* Directions for this task *
From the limbic system reference below, copy the part that opens with the words containing "The Amygdala" and ends with "faces among others.", without changing anything.

* Extract to read *
※ ※ ※
Limbic System & Cortex — Quick Reference

The Limbic System

  • Location and role: sits between the brain's older structures and the cerebral hemispheres; associated with emotions and drives.

  • Key components: amygdala, hypothalamus, hippocampus.

The Amygdala

  • Two almond-shaped clusters; central to fear and aggression.

  • Classic findings: Kläuver-Bucy and cases like S. M. ("the woman with no fear"); smaller amygdala linked to reduced arousal to threats.

  • Functions extend beyond fear: interacts with other brain regions; not the sole center for emotion.

  • Experimental evidence: electrical stimulation can provoke fear/attack in animals; damage reduces fear in monkeys/humans; responds to angry faces among others.

The Hypothalamus

  • Location: just below the thalamus; important for bodily maintenance and homeostasis.

  • Roles: regulates hunger, thirst, body temperature, sexual behavior; influences the endocrine system via the pituitary gland.
※ ※ ※
* Data extracts *
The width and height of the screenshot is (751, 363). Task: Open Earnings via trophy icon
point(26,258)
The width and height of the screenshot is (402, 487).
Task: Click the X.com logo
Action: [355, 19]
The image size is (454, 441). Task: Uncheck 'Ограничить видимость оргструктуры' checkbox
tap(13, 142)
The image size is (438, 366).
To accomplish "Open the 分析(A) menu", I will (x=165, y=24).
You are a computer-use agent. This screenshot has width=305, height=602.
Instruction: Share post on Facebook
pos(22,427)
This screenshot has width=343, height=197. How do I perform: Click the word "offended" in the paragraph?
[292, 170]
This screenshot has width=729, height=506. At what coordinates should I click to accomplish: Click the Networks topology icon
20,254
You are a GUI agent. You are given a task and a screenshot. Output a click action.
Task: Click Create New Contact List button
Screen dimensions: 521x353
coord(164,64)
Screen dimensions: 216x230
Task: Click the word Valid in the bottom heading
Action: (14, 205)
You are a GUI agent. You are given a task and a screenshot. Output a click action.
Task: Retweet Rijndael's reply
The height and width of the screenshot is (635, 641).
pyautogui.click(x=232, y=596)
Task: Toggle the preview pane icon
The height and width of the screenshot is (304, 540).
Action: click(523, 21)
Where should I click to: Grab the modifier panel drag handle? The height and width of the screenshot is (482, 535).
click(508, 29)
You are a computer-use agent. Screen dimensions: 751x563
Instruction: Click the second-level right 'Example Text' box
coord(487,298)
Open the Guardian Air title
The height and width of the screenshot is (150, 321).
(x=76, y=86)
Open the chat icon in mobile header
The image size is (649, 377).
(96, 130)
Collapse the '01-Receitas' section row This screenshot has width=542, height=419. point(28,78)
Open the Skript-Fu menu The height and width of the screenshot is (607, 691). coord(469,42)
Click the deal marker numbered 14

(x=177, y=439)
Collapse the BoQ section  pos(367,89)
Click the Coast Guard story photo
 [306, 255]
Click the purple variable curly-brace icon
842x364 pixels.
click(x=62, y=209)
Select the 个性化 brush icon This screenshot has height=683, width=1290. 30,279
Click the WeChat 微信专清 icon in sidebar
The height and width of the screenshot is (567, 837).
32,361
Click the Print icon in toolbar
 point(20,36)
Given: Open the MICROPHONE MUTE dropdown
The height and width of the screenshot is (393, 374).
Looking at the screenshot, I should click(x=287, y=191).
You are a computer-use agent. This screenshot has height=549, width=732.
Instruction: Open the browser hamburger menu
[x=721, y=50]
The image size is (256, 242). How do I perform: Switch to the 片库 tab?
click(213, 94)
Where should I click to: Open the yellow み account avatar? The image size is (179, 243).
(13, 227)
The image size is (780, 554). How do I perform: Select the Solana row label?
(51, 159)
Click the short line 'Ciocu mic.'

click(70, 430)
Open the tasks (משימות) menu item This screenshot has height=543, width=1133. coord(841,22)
※ ※ ※
* Reply *
The Amygdala

  • Two almond-shaped clusters; central to fear and aggression.

  • Classic findings: Kläuver-Bucy and cases like S. M. ("the woman with no fear"); smaller amygdala linked to reduced arousal to threats.

  • Functions extend beyond fear: interacts with other brain regions; not the sole center for emotion.

  • Experimental evidence: electrical stimulation can provoke fear/attack in animals; damage reduces fear in monkeys/humans; responds to angry faces among others.